Après 67 ans, ces trois conditions permettent d'augmenter la pension de réversion de 11%
À 67 ans, certains bénéficiaires d'une pension de réversion peuvent toucher davantage sans multiplier les démarches. Une majoration de 11,1 % existe, mais elle reste mal repérée.
La pension de réversion n'est pas un montant totalement figé. Son niveau peut évoluer avec les revalorisations annuelles, mais aussi avec la situation du bénéficiaire. Cette année, la hausse de 0,9 % des retraites de base au 1ᵉʳ janvier a eu des effets sur les montants de référence, y compris pour la réversion. Dans ce cadre, une majoration de 11,1 % peut s'appliquer dans certains dossiers. Le sujet passe souvent sous les radars, alors qu'il concerne plusieurs retraités.
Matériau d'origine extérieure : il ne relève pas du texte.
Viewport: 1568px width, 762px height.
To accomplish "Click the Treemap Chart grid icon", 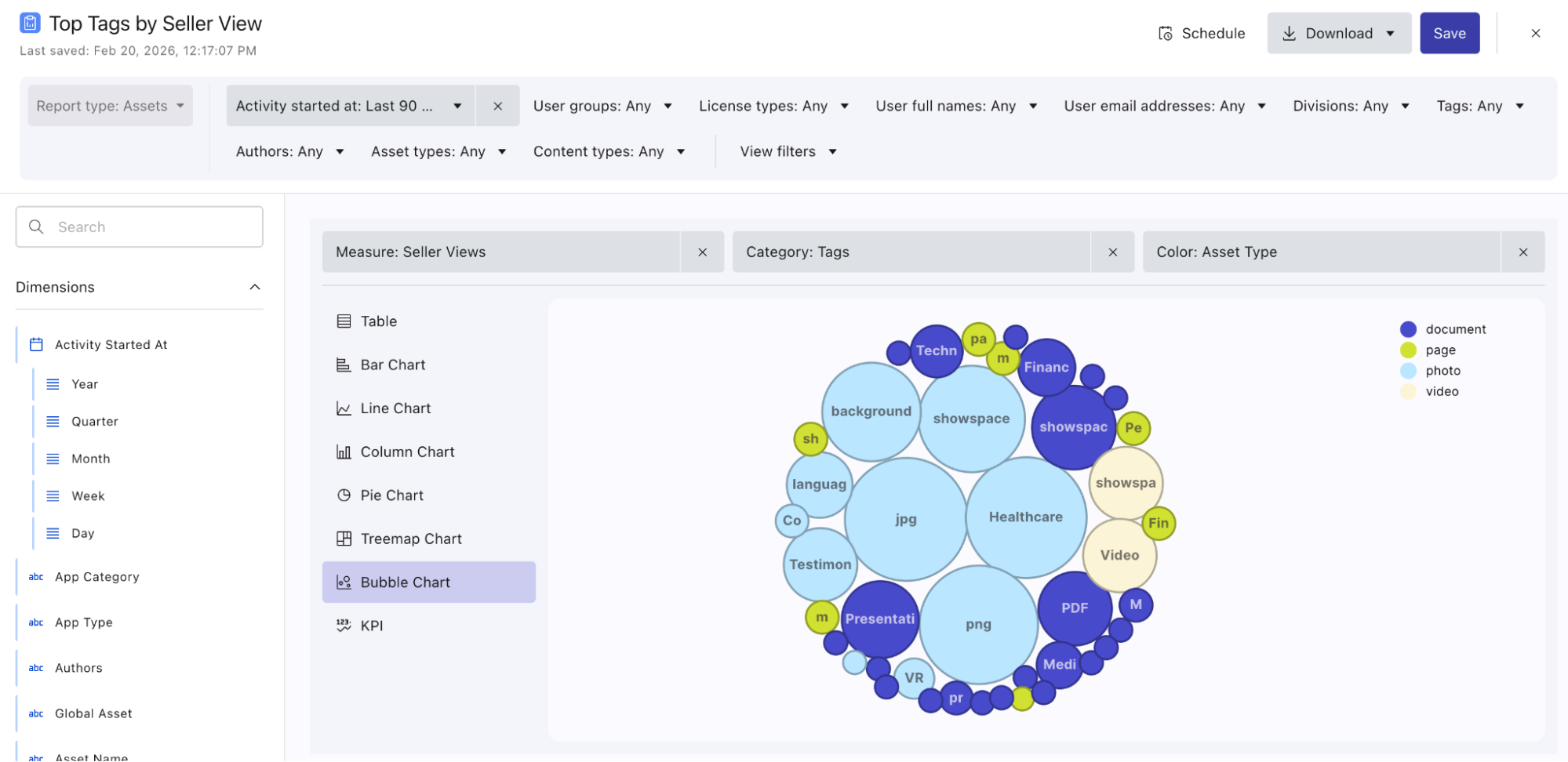I will click(x=344, y=539).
Le cap des 67 ans occupe une place centrale dans ce mécanisme, parce qu'il correspond à l'âge du taux plein automatique dans le régime général. À partir de là, la pension de réversion peut être revue à la hausse, non pas sous la forme d'une prime versée à tout le monde, mais à travers une règle précise qui permet d'augmenter le montant de base pour certains assurés. Cette possibilité prend encore plus de relief en 2026, au moment où les caisses de retraite tentent aussi de rendre les démarches un peu moins lourdes. Depuis mars, la CNAV s'appuie davantage sur des formulaires pré-remplis grâce au Dispositif de Ressources Mensuelles, avec l'idée de limiter les oublis et de faciliter les réexamens de situation. Pour les bénéficiaires, l'enjeu est simple : mieux repérer les moments où un droit peut être revu, au lieu de penser que tout s'arrête une fois la pension attribuée.
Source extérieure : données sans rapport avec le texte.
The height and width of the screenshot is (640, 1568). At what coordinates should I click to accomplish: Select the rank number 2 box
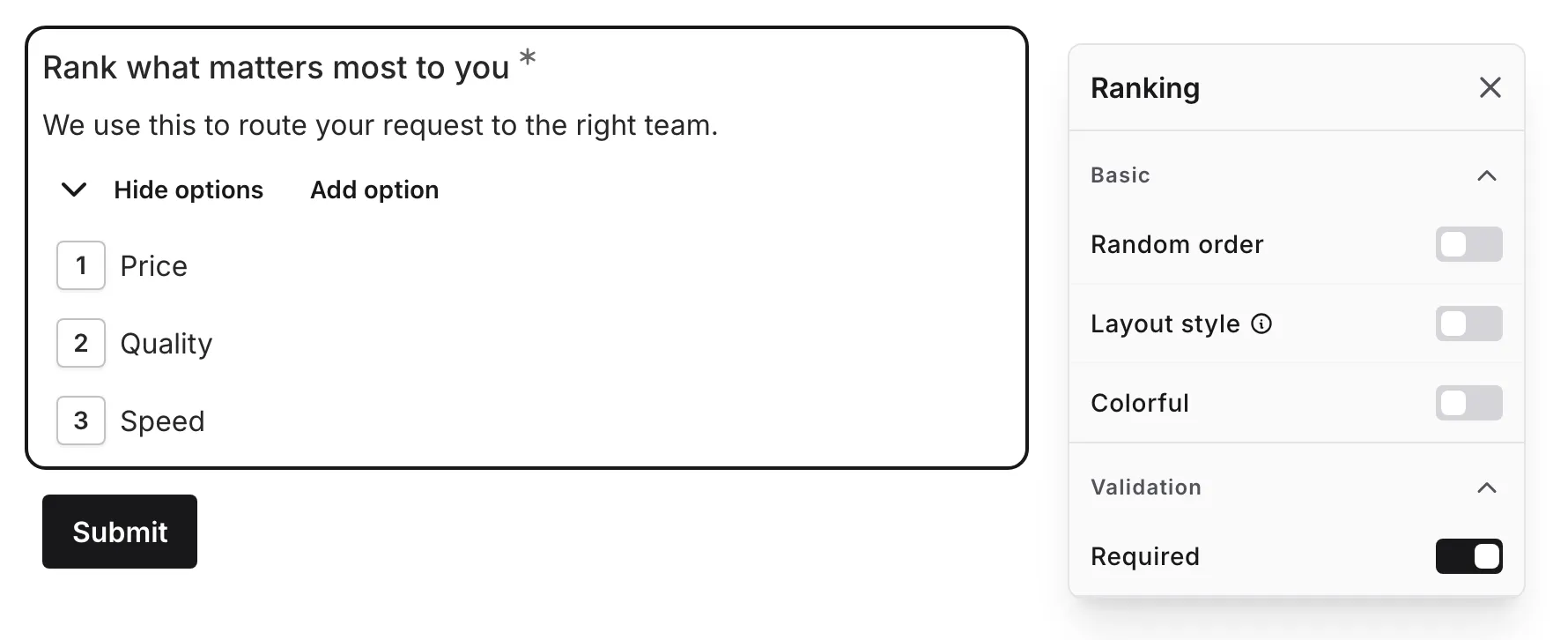pos(81,343)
Cette majoration ne doit pourtant pas être confondue avec les autres dispositifs qui peuvent augmenter la réversion. Certaines personnes touchent déjà une hausse liée au fait d'avoir eu ou élevé au moins trois enfants, d'autres peuvent bénéficier d'un minimum garanti ou d'un complément dans une situation familiale particulière. La logique n'est donc pas celle d'un montant unique appliqué de la même manière à tous, mais celle d'un ensemble de règles qui se superposent selon les cas.
C'est aussi pour cette raison que la majoration de 11,1 % reste mal identifiée : elle existe bien, mais elle dépend d'un cadre strict et d'un calcul qui tient compte de l'ensemble des pensions perçues. Lorsque le total dépasse le plafond prévu, la hausse n'est d'ailleurs pas versée intégralement, puisqu'elle peut être réduite pour rester dans la limite autorisée. Ainsi, pour toucher cette augmentation en 2026, il faut réunir trois conditions : avoir atteint 67 ans, avoir liquidé toutes ses retraites personnelles, de base comme complémentaires, et ne pas dépasser le plafond fixé cette année à 3 020,07 euros par trimestre pour l'ensemble formé par les retraites personnelles et la pension de réversion.
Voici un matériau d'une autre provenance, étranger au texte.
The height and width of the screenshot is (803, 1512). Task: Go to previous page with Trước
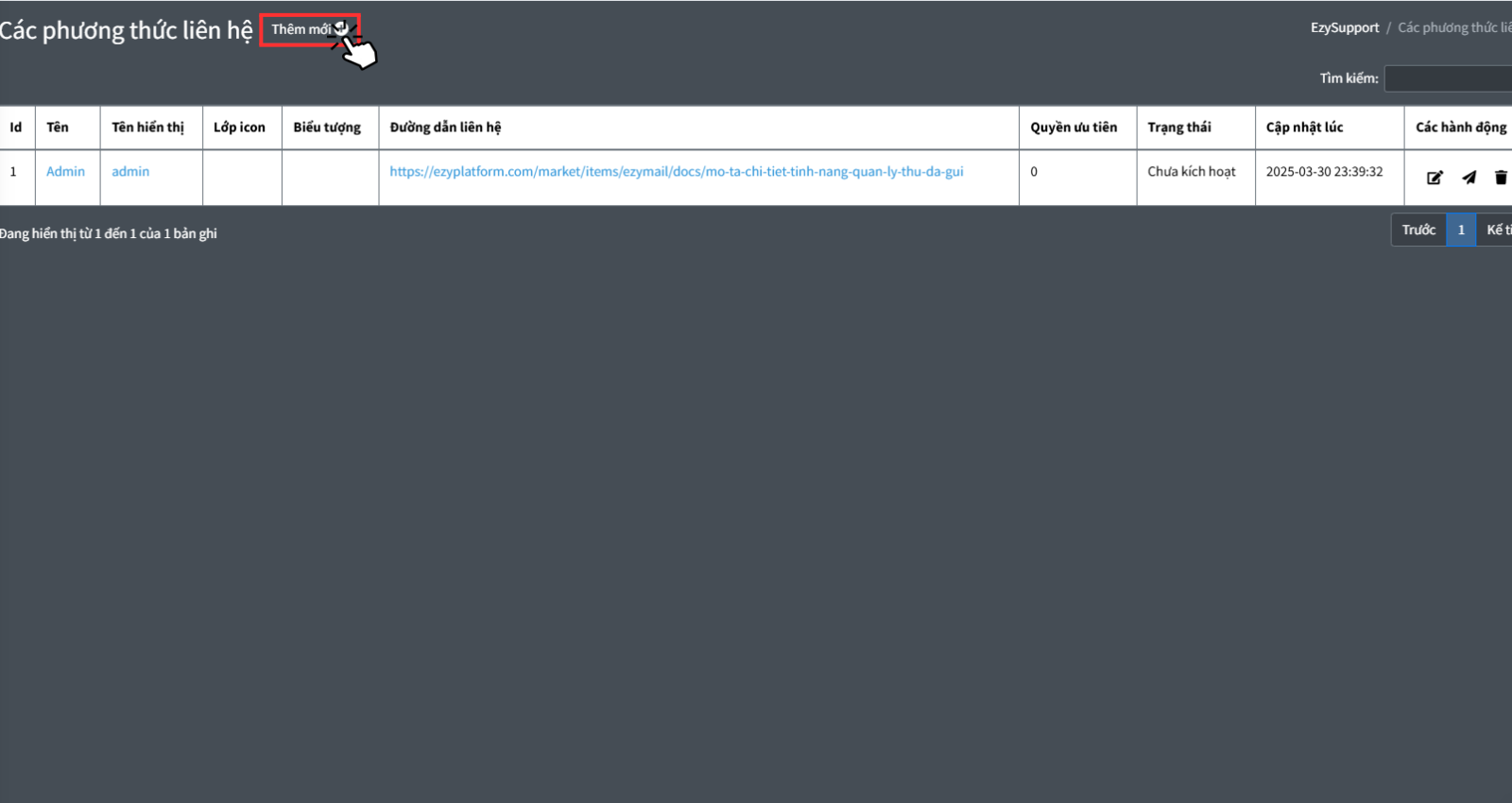1418,231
Cette règle rappelle surtout qu'une pension de réversion ne doit pas être regardée comme un dossier définitivement clos. À certains moments, notamment au passage des 67 ans ou lorsque toutes les retraites personnelles ont été demandées, un réexamen peut modifier le montant versé. Et dans le budget d'un retraité, une hausse de 11,1 % du montant de base n'a rien d'anecdotique.